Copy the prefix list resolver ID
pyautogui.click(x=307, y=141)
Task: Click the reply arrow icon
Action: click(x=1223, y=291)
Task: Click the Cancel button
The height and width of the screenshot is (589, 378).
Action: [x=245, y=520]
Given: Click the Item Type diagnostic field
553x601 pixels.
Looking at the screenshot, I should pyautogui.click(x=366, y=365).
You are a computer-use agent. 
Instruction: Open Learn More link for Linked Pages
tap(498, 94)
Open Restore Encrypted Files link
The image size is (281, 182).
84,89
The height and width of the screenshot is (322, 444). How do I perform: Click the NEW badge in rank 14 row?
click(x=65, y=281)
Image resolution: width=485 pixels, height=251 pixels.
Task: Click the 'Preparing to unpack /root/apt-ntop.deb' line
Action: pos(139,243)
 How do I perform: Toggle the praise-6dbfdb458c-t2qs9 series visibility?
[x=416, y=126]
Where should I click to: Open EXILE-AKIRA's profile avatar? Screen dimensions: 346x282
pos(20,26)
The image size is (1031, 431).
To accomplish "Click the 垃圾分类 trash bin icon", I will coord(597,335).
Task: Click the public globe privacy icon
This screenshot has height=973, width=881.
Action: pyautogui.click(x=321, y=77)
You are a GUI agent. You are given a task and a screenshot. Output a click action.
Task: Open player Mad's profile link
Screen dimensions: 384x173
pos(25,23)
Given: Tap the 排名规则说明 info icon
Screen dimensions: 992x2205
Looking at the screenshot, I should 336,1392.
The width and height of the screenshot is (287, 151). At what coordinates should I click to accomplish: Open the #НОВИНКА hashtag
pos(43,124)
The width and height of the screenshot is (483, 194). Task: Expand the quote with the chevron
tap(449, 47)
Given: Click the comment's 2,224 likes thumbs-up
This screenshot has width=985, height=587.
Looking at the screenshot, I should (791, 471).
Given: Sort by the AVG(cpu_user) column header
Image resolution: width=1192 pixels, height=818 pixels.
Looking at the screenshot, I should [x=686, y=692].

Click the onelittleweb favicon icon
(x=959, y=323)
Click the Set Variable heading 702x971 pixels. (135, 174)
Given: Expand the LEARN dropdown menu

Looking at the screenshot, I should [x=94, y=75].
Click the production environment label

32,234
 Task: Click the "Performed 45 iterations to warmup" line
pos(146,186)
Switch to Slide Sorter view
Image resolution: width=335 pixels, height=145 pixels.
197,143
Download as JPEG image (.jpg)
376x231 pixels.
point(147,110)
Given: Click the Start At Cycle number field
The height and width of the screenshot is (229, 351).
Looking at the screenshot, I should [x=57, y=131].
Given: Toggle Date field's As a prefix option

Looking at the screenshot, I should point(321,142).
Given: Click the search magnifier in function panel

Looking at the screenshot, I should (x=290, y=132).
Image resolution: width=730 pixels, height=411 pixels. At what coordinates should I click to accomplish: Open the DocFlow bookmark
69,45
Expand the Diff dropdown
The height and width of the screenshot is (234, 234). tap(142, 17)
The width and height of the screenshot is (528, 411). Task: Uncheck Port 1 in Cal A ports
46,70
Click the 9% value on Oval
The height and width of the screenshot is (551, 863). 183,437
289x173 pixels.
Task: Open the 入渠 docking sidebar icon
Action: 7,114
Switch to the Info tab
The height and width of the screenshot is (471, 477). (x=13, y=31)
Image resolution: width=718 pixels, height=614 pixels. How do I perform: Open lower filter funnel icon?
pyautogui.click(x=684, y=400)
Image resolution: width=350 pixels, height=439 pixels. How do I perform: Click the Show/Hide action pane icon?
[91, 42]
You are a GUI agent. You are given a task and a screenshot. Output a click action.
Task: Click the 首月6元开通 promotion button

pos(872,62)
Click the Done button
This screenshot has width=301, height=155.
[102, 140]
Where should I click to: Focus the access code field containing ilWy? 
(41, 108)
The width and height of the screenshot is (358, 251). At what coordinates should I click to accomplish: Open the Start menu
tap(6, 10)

···

# [WORK TO BE COMPLETED]
The complete listing is to be repeated word for word.

# [PROBLEM SOLUTION]
Copy the prefix list resolver ID
pyautogui.click(x=307, y=141)
Task: Click the reply arrow icon
Action: click(x=1223, y=291)
Task: Click the Cancel button
The height and width of the screenshot is (589, 378).
Action: [x=245, y=520]
Given: Click the Item Type diagnostic field
553x601 pixels.
Looking at the screenshot, I should pyautogui.click(x=366, y=365).
You are a computer-use agent. 
Instruction: Open Learn More link for Linked Pages
tap(498, 94)
Open Restore Encrypted Files link
The image size is (281, 182).
84,89
The height and width of the screenshot is (322, 444). How do I perform: Click the NEW badge in rank 14 row?
click(x=65, y=281)
Image resolution: width=485 pixels, height=251 pixels.
Task: Click the 'Preparing to unpack /root/apt-ntop.deb' line
Action: pos(139,243)
 How do I perform: Toggle the praise-6dbfdb458c-t2qs9 series visibility?
[x=416, y=126]
Where should I click to: Open EXILE-AKIRA's profile avatar? Screen dimensions: 346x282
pos(20,26)
The image size is (1031, 431).
To accomplish "Click the 垃圾分类 trash bin icon", I will coord(597,335).
Task: Click the public globe privacy icon
This screenshot has height=973, width=881.
Action: pyautogui.click(x=321, y=77)
You are a GUI agent. You are given a task and a screenshot. Output a click action.
Task: Open player Mad's profile link
Screen dimensions: 384x173
pos(25,23)
Given: Tap the 排名规则说明 info icon
Screen dimensions: 992x2205
Looking at the screenshot, I should 336,1392.
The width and height of the screenshot is (287, 151). At what coordinates should I click to accomplish: Open the #НОВИНКА hashtag
pos(43,124)
The width and height of the screenshot is (483, 194). Task: Expand the quote with the chevron
tap(449, 47)
Given: Click the comment's 2,224 likes thumbs-up
This screenshot has width=985, height=587.
Looking at the screenshot, I should (791, 471).
Given: Sort by the AVG(cpu_user) column header
Image resolution: width=1192 pixels, height=818 pixels.
Looking at the screenshot, I should [x=686, y=692].

Click the onelittleweb favicon icon
(x=959, y=323)
Click the Set Variable heading 702x971 pixels. (135, 174)
Given: Expand the LEARN dropdown menu

Looking at the screenshot, I should [x=94, y=75].
Click the production environment label

32,234
 Task: Click the "Performed 45 iterations to warmup" line
pos(146,186)
Switch to Slide Sorter view
Image resolution: width=335 pixels, height=145 pixels.
197,143
Download as JPEG image (.jpg)
376x231 pixels.
point(147,110)
Given: Click the Start At Cycle number field
The height and width of the screenshot is (229, 351).
Looking at the screenshot, I should [x=57, y=131].
Given: Toggle Date field's As a prefix option

Looking at the screenshot, I should point(321,142).
Given: Click the search magnifier in function panel

Looking at the screenshot, I should (x=290, y=132).
Image resolution: width=730 pixels, height=411 pixels. At what coordinates should I click to accomplish: Open the DocFlow bookmark
69,45
Expand the Diff dropdown
The height and width of the screenshot is (234, 234). tap(142, 17)
The width and height of the screenshot is (528, 411). Task: Uncheck Port 1 in Cal A ports
46,70
Click the 9% value on Oval
The height and width of the screenshot is (551, 863). 183,437
289x173 pixels.
Task: Open the 入渠 docking sidebar icon
Action: 7,114
Switch to the Info tab
The height and width of the screenshot is (471, 477). (x=13, y=31)
Image resolution: width=718 pixels, height=614 pixels. How do I perform: Open lower filter funnel icon?
pyautogui.click(x=684, y=400)
Image resolution: width=350 pixels, height=439 pixels. How do I perform: Click the Show/Hide action pane icon?
[91, 42]
You are a GUI agent. You are given a task and a screenshot. Output a click action.
Task: Click the 首月6元开通 promotion button

pos(872,62)
Click the Done button
This screenshot has width=301, height=155.
[102, 140]
Where should I click to: Focus the access code field containing ilWy? 
(41, 108)
The width and height of the screenshot is (358, 251). At what coordinates should I click to accomplish: Open the Start menu
tap(6, 10)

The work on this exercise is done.